This work proposes a novel approach that integrates Bayesian posterior modeling with Evolutionary Dynamic Optimization (EDO) to address the challenge of continuously calibrating parameters in complex social system simulators to align with real-time observational data. By learning the posterior distribution of parameters conditioned on observed data and incorporating both pre-training and online fine-tuning mechanisms, the method introduces posterior information into the EDO framework for the first time, substantially enhancing the algorithm’s awareness of and adaptability to dynamic environments. Experimental results on economic and financial simulators demonstrate that the proposed approach significantly improves optimization performance and stability in representative dynamic calibration tasks, thereby extending the applicability boundaries of conventional EDO methods.
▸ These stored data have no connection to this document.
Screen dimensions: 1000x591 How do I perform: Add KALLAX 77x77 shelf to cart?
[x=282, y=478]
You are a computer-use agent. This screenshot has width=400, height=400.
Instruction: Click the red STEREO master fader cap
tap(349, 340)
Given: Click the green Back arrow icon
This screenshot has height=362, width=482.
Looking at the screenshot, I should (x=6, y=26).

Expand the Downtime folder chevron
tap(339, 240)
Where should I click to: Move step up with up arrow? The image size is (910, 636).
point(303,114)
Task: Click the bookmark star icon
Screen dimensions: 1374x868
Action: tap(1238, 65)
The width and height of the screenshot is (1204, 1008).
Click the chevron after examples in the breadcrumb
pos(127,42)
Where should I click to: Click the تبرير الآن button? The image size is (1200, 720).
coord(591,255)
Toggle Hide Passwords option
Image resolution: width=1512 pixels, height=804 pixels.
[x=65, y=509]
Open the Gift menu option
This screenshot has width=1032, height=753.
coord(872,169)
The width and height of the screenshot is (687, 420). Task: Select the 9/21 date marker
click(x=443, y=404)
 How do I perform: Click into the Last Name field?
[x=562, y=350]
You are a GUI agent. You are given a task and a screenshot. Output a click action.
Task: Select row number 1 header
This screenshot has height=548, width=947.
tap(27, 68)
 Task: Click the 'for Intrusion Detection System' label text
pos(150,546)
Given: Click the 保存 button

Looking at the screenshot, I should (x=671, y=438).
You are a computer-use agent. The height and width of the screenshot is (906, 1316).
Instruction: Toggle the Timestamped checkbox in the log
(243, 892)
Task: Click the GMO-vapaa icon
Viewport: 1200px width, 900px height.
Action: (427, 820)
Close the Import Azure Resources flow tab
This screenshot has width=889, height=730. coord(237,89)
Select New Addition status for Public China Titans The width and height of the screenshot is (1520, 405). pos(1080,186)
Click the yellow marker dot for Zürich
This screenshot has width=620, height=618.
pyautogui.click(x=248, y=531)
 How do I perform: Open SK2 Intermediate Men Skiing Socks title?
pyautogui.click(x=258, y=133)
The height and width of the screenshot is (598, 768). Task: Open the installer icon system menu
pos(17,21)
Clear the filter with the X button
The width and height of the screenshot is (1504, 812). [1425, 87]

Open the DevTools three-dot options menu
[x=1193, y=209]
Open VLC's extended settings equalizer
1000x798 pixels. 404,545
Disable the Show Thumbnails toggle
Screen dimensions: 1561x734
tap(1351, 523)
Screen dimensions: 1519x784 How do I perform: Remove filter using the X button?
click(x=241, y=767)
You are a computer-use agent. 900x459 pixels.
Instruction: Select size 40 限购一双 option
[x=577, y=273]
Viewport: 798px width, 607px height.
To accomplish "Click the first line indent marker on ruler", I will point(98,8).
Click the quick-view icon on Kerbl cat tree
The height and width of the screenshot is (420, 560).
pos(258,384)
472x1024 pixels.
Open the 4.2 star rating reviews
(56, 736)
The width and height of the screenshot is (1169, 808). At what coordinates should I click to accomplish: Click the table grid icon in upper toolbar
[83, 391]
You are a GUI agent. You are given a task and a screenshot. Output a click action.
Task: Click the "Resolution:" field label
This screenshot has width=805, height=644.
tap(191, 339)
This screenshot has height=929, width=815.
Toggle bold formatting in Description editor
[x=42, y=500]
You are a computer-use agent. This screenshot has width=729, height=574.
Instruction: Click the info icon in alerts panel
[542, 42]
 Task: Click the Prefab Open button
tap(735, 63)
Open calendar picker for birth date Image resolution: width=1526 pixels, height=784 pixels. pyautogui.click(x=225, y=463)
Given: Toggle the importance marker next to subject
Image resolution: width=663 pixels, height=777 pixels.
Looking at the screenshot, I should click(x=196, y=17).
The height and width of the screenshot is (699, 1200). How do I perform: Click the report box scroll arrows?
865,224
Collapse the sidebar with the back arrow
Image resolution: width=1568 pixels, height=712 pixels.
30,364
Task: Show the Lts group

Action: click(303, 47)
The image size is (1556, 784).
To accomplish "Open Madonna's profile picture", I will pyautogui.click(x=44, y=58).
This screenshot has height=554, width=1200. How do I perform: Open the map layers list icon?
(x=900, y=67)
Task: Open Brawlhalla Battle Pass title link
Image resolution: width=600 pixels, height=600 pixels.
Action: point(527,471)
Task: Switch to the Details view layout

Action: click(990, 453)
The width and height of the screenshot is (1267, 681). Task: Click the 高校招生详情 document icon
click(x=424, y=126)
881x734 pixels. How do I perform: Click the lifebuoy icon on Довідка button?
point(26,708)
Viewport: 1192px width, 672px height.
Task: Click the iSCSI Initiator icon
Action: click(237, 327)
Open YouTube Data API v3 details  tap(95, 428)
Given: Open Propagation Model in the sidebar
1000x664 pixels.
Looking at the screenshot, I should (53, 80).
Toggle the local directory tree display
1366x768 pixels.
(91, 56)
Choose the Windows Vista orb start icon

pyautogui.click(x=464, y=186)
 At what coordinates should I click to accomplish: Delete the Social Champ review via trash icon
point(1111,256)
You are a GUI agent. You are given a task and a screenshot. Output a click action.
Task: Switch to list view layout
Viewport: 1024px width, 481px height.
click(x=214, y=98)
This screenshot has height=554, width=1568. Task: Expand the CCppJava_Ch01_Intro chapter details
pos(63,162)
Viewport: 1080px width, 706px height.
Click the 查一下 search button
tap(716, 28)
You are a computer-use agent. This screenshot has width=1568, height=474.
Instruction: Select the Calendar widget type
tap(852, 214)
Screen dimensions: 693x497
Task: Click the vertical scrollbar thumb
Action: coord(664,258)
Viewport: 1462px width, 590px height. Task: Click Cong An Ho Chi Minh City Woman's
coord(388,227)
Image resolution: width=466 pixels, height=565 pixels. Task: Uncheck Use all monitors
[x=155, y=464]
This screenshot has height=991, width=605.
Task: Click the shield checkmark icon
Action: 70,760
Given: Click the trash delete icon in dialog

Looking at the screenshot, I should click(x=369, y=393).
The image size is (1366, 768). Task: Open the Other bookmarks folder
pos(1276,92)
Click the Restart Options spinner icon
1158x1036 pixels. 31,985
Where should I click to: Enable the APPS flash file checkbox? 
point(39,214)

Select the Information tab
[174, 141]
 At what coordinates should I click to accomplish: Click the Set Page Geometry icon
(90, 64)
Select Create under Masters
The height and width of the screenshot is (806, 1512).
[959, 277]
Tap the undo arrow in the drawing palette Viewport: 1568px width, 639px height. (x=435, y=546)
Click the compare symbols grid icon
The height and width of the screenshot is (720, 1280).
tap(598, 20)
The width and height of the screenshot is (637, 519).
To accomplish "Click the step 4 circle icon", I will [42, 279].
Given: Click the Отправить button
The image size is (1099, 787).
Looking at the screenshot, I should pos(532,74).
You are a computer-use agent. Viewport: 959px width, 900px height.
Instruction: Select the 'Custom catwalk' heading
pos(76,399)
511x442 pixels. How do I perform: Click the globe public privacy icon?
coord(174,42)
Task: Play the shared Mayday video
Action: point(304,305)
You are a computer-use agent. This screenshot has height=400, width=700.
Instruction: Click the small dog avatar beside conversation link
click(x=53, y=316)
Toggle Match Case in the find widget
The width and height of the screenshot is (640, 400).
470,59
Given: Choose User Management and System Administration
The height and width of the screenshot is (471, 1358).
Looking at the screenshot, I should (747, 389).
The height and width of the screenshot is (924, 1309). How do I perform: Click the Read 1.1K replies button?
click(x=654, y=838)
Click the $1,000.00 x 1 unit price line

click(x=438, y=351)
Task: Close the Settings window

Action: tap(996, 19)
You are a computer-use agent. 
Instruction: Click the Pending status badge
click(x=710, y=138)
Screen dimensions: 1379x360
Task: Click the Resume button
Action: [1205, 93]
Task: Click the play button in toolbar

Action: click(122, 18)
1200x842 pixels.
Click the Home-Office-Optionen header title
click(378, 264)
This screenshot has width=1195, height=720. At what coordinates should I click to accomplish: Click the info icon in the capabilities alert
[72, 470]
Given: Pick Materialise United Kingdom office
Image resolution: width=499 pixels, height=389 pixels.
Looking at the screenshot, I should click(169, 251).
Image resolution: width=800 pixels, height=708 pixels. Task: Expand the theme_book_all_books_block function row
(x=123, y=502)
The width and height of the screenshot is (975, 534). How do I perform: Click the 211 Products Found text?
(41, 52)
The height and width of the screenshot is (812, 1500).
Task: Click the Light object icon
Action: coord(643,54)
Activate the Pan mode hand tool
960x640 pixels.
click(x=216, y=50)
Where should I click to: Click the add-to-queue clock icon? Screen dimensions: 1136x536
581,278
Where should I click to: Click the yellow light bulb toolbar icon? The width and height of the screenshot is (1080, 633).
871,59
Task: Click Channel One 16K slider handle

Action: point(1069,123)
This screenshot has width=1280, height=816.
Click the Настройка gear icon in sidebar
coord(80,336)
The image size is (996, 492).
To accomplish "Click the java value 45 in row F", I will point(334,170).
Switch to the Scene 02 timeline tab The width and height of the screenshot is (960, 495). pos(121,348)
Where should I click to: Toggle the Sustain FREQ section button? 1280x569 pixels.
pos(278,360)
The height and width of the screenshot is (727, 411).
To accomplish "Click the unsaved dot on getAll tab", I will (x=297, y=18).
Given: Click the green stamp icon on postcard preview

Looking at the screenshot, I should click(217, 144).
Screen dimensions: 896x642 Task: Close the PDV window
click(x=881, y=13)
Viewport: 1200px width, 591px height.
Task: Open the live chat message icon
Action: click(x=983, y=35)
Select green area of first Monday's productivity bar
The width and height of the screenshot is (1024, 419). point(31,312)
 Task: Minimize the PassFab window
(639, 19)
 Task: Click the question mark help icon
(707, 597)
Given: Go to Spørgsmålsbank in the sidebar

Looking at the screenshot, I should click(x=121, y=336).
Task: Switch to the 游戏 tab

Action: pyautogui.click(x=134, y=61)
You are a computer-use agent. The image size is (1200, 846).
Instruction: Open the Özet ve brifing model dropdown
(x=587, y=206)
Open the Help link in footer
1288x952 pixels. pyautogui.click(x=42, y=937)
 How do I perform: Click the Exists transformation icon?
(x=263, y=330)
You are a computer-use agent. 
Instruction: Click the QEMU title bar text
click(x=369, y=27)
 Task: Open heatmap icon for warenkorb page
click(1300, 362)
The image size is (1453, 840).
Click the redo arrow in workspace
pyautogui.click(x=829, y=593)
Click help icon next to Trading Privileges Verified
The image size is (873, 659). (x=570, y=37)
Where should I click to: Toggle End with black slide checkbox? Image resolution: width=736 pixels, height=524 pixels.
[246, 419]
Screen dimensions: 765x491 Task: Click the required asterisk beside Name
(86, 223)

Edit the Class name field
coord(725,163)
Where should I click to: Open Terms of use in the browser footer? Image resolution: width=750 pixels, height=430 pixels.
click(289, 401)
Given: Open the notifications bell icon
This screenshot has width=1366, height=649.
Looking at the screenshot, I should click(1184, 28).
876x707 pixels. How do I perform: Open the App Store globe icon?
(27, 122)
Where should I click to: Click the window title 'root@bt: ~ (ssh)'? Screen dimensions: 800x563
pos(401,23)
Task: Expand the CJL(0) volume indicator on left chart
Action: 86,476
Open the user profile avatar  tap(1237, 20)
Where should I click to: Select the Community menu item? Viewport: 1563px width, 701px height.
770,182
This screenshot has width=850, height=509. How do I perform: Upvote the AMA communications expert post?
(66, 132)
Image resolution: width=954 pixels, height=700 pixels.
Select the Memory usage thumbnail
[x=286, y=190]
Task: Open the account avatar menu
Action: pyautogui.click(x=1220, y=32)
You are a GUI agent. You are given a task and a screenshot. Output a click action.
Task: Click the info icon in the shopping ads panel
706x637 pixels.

The calibration of simulators for complex social systems aims to identify the optimal parameter that drives the output of the simulator best matching the target data observed from the system. As many social systems may change internally over time, calibration naturally becomes an online task, requiring parameters to be updated continuously to maintain the simulator's fidelity. In this work, the online setting is first formulated as a dynamic optimization problem (DOP), requiring the search for a sequence of optimal parameters that fit the simulator to real system changes. However, in contrast to traditional DOP formulations, online calibration explicitly incorporates the observational data as the driver of environmental dynamics. Due to this fundamental difference, existing Evolutionary Dynamic Optimization (EDO) methods, despite being extensively studied for black-box DOPs, are ill-equipped to handle such a scenario. As a result, online calibration problems constitute a new set of challenging DOPs. Here, we propose to explicitly learn the posterior distributions of the parameters and the observational data, thereby facilitating both change detection and environmental adaptation of existing EDOs for this scenario. We thus present a pretrained posterior model for implementation, and fine-tune it during the optimization. Extensive tests on both economic and financial simulators verify that the posterior distribution strongly promotes EDOs in such DOPs widely existed in social science.